Reworking the assembler

I'm in rehabilitation after the operation. I use the spare time to rework the microcode assembler. It was a 2-pass assembler with a not-so-good approach for code placement (fitting). Now it is a single-pass assembler which is faster in most cases and much faster in all others and which tiles the microcode 'threads' much better than before.


In Hospital

2010-06-22 – 2010-06-08

In hospital for operation of my herniated disk. After back pains suddenly disapeared one month ago i developped paralysis of some muscles in the left leg.


A good friend of mine died unexpectedly.
Rest in Peace, Gômmel.


New: a c-style compiler

The zoo of programs became an additional member: a c-style compiler. Internally it generates an 'intermediate' instruction format which is converted by an 'assembler' step into assembler opcodes which the microcode assembler understands. Later the assembler step will be replaced by an opcode assembler to create ram-loadable programs. The compiler will take some while to debug...


Short Survey on Programs

The microcode software is under development. I'm juggling with 5 or 6 types oft software:
- microcode
- millicode (yes, that's new!)
- bytecode (new too)
- assembler opcodes in ram
- the microcode assembler
- the microcode emulator (new)
- vipsi script interpreter (found the second bug in it after 5 years) B-)
So, slowly, what are they all about?

Vipsi Script Interpreter

The thing of software which also delivers this web site. The microcode assembler and the microcode emulator are written in this script language too.


That's obvious, hopefully. The codes actually executed by the control unit. All living starts here. After reset it also is obligued to setup the machine and load drivers and program. There are no other roms in the CPU: the microcode also contains the BIOS.

Assembler Opcodes

That's what the microcode is going to implement: Opcodes for a program running in ram. All opcodes are actually addresses of tiny programs in the microcode rom which load the next opcode when they are done:
:ADD ( a b -- c )
    add (hp--)
    jp  (ip++)

Microcode Assembler

The piece of software which reads the microcode sources and creates the hex files for downloading into the microcode roms. It eases my live with flow control instructions, compound instructions, checking, postponing and fitting the code into the roms. That's all not trivial and all very error prone. See what it creates from the above code example:
:ADD ( a b -- c )
    tst_add (hp)            // 1
    add     (hp--)          // 2
    ld      cmd,(ip++)      // 3
    nop     :bit15          // 4
1: add is too slow, because the carry can ripple through 16 bits until the result has settled.

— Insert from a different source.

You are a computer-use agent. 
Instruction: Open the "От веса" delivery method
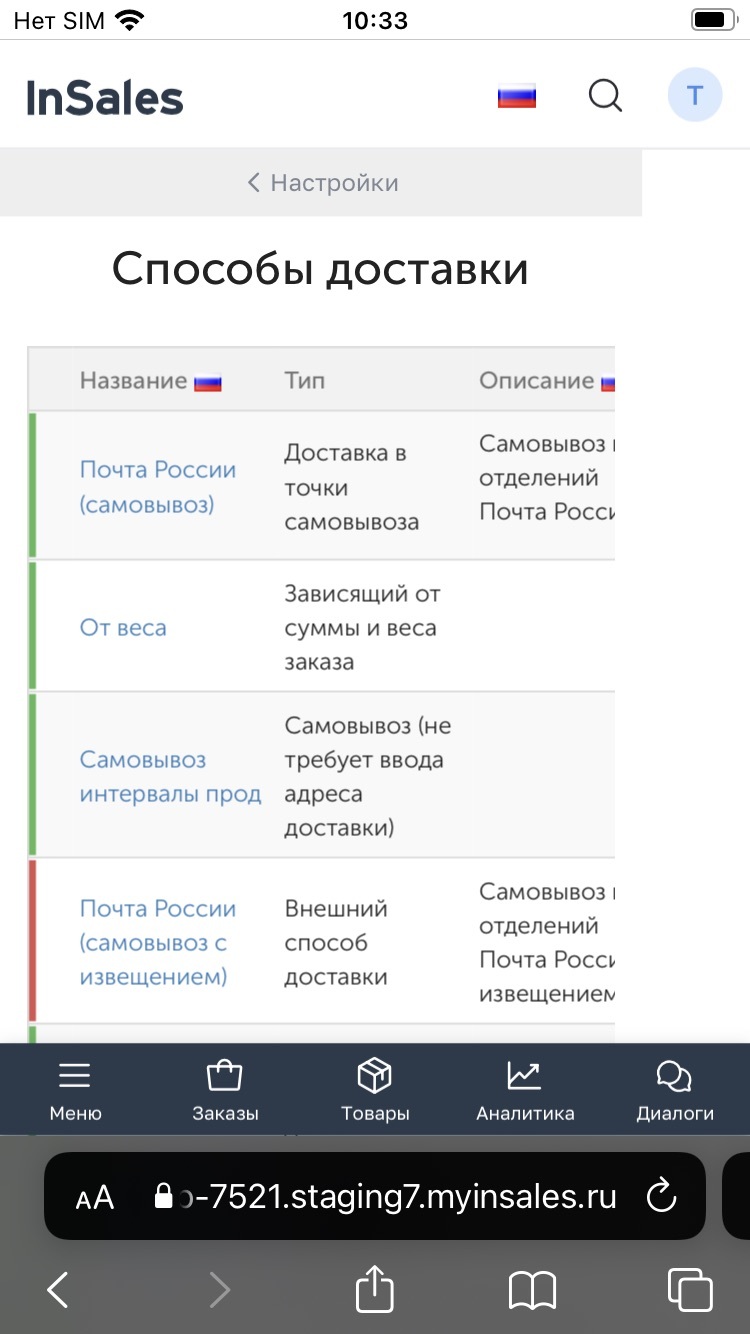click(x=123, y=628)
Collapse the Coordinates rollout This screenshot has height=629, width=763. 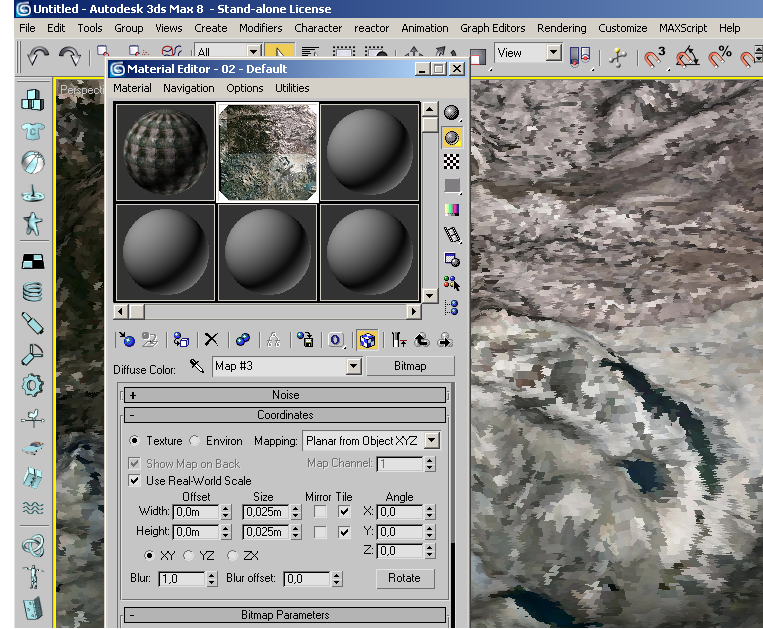(285, 415)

Therefore 'add' and similar opcodes must add a wait cycle, where the inputs are applied but the result is not yet latched.
3: This is, basically, what 'jp' in microcode does: it loads a new address into the microcode address counter, instead of incrementing it.
4: But this is what is required too:
- The next opcode is already fetched by the control unit and will be executed before the jump takes effect
- The feedback line (aka 'flag') 'bit15' is selected to determine in which code plane the jump will actually jump to. In a simple case this would be flag '0' (unconditional plane 0) or flag '1' (unconditional plane 1). But here i use flag 'bit15', which forwards bit 15 from the data bus, so that the jump destination will be in plane 0 (1) if bit 15 of the jump address is cleared (set).

Microcode Emulator

This is the newest piece of software. I'm currently no longer downloading the microcode to the real CPU but to an emulator written in vipsi. The emulator code has ~ 100 lines netto. Debugging stuff and comments increase it to ~ 400 lines currently. The simulator mcsim.vs is located in Software/Microcode/ aside the microcode source.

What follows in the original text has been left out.